Этот несчастный приехал на скромные похороны моего сына в своей карете, а потом посадил в карету нашего маленького Майлза, и тот, позабыв печаль, которая и его охватила вначале, болтал без умолку, радуясь прогулке и своему новому черному костюмчику. О, как больно невинная болтовня ребенка ранила сердце матери! Можно ли желать, чтобы оно когда-нибудь исцелилось?
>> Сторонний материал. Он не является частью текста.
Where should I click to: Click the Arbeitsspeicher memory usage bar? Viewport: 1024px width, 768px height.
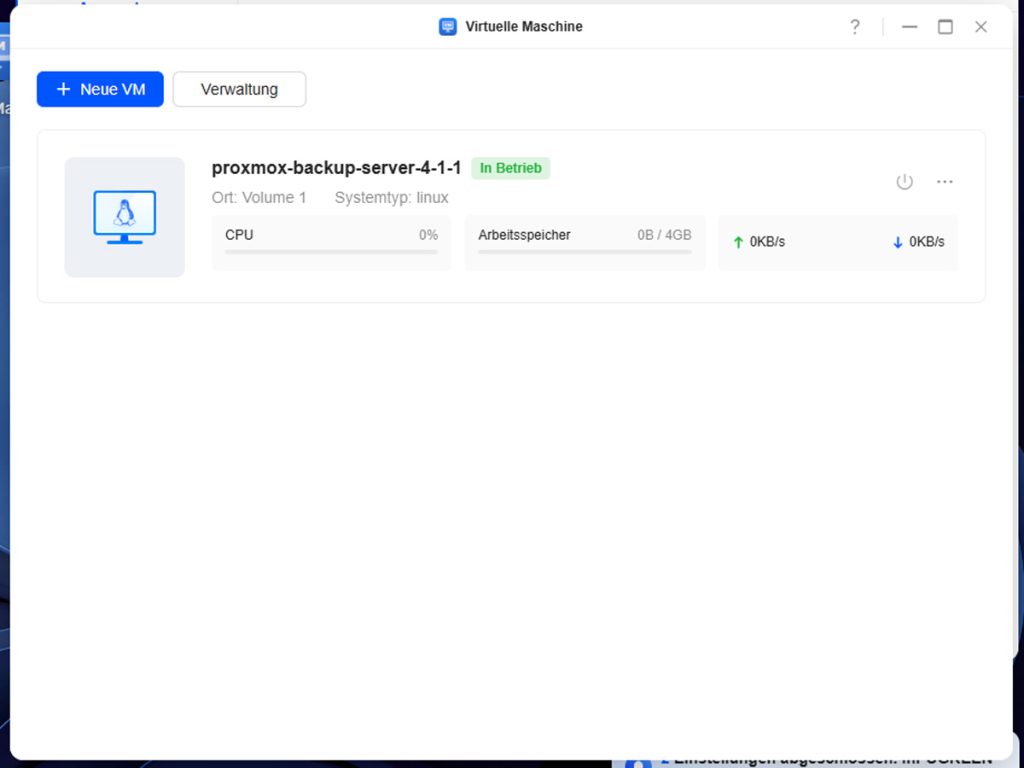click(x=584, y=252)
Я так хорошо изучил ее лицо, что и сейчас еще сразу угадываю, когда она вспоминает о своей утрате, но это уже не грусть того давнишнего прощания воскресает в ней — теперь это общение двух любящих душ, одна из коих отлетела к престолу бога.
Вскоре мы возвратились в наше веселое и просторное жилище в Блумсбери, а мой юный воспитанник, которого мне уже не нужно было больше наставлять и который свел самую тесную дружбу с Чарли, поступил в Чартер-Хаус, где Чарли принял на себя заботу о том, чтобы на его долю доставалось не слишком много колотушек, и где он (несомненно, благодаря высокому искусству своего наставника) был на очень хорошем счету. Школа так пришлась ему по душе, что он заявил: "Если у меня будет когда-нибудь сын, я отдам его только сюда".
Я же не мог больше руководить его занятиями по той причине, что у меня появились другие обязанности. Мой дядюшка, окончательно примирившись с нами, — из любви, как я понимаю, к нашему мистеру Майлзу, — воспользовался своим влиянием у министра (кстати сказать, дядюшка был таким раболепным слугой правительства, что я, признаться, в толк не возьму, зачем министр делал ему какие-то одолжения, будучи заранее уверен, кому сэр Майзл отдаст свой голос), дабы порадеть мне как своему племяннику и наследнику, и в правительственном бюллетене появилось объявление о том, что я удостоен чести занять место уполномоченного его величества по выдаче патентов на извоз пост, который я достойно, как мне кажется, занимал, пока не лишился его из-за ссоры с министром (о коей будет рассказано в надлежащем месте). Мне было также присвоено адвокатское звание, и я появился в Вестминстер-Холле в мантии и в парике. В том же году мой друг мистер Фокер отправился по делам в Париж, и я имел удовольствие сопровождать его туда и был встречен a bras ouverts {С распростертыми объятиями (франц.).} моим дорогим американским спасителем мосье де Флораком, который тут же представил меня своему благородному семейству и такому количеству своих великосветских знакомых, что я при всем желании не успевал с ними общаться, тем более что у меня не хватало духу покинуть моего доброго патрона Фокера, а тот водил дружбу преимущественно с торговым сословием, и в первую очередь с мосье Сантером, крупным парижским пивоваром и отъявленным негодяем, больше прославившимся впоследствии количеством пролитой крови, нежели количеством сваренного пива. Мистер Фокер нуждался в услугах переводчика, а я был только рад хоть как-то отплатить ему за все добро, которое от него видел. Наши жены пребывали тем временем на вилле мистера Фокера в Уимблдоне и, по их словам, немало забавлялись, читая "Парижские письма", которые я посылал им через одного своего достойного друга — мистера Юма, служившего тогда в посольстве. Письма эти были потом изданы в виде небольшого отдельного томика.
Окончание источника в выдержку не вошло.